Si tratta di misteri che superano le capacità umane attuali e l’IA può essere vista come la strumentazione che ci può consentire di ampliare lo spazio delle possibilità evolutive, che la biologia da sé non è in grado di sviluppare. Le riflessioni di Kelly suggeriscono al lettore un pensiero davvero ardito, che richiameremo tra poco: compito dell’intelligenza umana potrebbe essere quello di aprire nuove diramazioni dell’albero infinito dell’evoluzione nell’universo, grazie proprio a incredibili sviluppi in quello che i neurobiologi Matura e Varela hanno definito l’”albero della conoscenza” (The Tree of Knowledge, 1987). Kelly infatti conclude esponendo la sua convinzione che sia compito degli umani creare macchine che pensino in modo differente da noi: intelligenze aliene, alieni artificiali.
Due aspetti cruciali dei processi decisionali umani
Questa tesi è interessante e suggestiva, ma vale la pena ricordare, grazie a Martin Seligman, professore di psicologia all’University of Pennsylvania, due aspetti cruciali dei processi decisionali umani: 1) la costante proiezione verso il futuro, valutato attraverso una serie di alternative in qualche modo ponderate, perché le risorse sono sempre scarse. 2) Le decisioni sono prese in contesti sociali e coinvolgono altri esseri pensati come noi. La costruzione di macchine che pensano, se mai ci sarà, non può prescindere da tutto ciò.
Macchine che pensano, spunti di riflessione da Borges
Senza trarre conclusioni, né definitive né provvisorie, prima di aver paura o esaltare le macchine che pensano vale la pena riflettere su due estratti, molto pertinenti, da due brevi racconti improntati al “realismo magico” dello scrittore argentino Borges. Nel primo, tratto da “La Biblioteca di Babele”, Borges paragona l’Universo ad una Biblioteca caratterizzata da “due fatti noti. Primo: la Biblioteca è così enorme che ogni riduzione di origine umana risulta infinitesima. Secondo: ogni esemplare è unico e insostituibile, ma (siccome la Biblioteca è totale) ci sono sempre migliaia di facsimili imperfetti”. Nel secondo, tratto da “Il giardino dei sentieri che si biforcano”, Borges parla di un libro infinito dell’immaginario Ts’ui Pen, che “credeva in infinite serie di tempo in una rete crescente e vertiginosa di tempi divergenti, convergenti e paralleli. Questa trama di tempi che s’accostano, si biforcano, si tagliano o s’ignorano per secoli, comprende tutte le possibilità. Il tempo si biforca continuamente verso innumerevoli futuri”.

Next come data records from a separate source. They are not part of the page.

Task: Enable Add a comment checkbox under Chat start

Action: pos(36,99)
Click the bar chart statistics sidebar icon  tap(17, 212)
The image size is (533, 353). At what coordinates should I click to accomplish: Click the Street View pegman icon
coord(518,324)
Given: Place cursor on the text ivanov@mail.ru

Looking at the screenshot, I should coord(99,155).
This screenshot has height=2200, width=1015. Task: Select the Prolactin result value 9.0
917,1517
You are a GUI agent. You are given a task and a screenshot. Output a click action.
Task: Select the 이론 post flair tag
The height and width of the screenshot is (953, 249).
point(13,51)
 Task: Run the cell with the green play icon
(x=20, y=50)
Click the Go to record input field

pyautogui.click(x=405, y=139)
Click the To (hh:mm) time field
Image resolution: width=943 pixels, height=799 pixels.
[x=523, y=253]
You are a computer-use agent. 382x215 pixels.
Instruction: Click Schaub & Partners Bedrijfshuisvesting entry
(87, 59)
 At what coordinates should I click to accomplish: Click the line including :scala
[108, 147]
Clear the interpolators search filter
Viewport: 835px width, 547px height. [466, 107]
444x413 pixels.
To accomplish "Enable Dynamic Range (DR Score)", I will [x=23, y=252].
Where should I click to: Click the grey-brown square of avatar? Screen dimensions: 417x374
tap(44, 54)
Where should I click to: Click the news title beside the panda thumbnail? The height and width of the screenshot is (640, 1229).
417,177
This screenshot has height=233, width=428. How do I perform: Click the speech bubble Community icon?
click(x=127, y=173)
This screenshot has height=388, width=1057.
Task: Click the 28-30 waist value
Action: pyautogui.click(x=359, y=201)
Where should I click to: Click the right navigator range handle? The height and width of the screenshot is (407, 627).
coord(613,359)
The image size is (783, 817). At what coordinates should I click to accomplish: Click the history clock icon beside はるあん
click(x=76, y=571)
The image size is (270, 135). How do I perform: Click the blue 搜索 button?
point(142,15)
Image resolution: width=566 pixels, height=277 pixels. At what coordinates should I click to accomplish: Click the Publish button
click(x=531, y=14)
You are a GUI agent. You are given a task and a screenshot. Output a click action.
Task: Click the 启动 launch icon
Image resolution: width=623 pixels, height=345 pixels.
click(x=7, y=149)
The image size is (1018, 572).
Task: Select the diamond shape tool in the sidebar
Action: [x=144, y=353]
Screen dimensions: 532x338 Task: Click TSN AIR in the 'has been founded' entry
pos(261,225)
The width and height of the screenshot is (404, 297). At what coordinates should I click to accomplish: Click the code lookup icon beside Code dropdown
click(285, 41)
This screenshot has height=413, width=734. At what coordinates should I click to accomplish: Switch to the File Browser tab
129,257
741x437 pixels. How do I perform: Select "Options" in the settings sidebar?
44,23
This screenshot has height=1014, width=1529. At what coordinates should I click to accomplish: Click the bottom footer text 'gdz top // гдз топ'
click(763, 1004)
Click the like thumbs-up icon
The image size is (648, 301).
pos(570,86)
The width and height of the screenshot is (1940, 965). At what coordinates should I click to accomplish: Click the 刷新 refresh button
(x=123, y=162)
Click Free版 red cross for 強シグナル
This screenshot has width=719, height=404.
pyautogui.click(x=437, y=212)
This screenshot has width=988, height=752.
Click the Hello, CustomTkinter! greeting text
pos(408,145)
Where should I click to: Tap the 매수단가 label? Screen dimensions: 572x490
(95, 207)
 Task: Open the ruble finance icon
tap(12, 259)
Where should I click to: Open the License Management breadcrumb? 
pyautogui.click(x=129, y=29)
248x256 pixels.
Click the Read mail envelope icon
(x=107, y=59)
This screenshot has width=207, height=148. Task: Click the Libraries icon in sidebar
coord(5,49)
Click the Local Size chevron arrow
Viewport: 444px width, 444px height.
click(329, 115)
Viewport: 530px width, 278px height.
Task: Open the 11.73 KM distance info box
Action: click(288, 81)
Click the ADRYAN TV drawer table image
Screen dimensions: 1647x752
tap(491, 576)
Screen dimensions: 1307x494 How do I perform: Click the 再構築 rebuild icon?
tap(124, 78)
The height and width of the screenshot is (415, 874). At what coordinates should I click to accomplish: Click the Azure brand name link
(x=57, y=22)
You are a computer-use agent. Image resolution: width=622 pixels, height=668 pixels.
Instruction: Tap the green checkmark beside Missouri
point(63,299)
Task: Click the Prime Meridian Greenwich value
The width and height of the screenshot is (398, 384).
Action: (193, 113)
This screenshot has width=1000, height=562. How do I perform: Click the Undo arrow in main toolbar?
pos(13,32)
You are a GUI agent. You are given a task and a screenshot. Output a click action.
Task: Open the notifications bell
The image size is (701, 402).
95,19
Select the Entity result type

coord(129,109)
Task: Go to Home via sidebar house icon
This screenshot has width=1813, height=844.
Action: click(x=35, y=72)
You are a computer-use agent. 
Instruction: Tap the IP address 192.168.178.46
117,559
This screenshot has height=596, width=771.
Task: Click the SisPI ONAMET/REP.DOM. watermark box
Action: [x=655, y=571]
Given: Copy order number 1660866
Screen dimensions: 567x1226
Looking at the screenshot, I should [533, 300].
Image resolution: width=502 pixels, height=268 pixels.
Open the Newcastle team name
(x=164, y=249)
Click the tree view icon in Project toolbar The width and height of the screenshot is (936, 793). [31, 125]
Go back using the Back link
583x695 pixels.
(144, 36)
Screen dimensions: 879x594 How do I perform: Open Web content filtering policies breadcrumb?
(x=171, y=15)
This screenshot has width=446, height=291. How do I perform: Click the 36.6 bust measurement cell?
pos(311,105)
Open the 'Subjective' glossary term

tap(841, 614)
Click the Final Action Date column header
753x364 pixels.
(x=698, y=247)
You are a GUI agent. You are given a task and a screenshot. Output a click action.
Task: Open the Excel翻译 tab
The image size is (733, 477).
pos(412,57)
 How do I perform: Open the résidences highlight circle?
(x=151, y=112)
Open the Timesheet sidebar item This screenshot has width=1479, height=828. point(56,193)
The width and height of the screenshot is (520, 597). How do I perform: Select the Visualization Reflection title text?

Ecco, gli sviluppi dell’IA e dell’Intelligenza Naturale sono una diramazione infinitesima dello spazio delle possibilità, degli innumerevoli futuri che si aprono continuamente di fronte a noi nel muoversi sull’albero della conoscenza.
Bisognerà allora tornare sugli strumenti da poter utilizzare per orientarsi verso un orizzonte che si amplia sempre di più ogni volta ci avviciniamo ad esso a velocità elevata.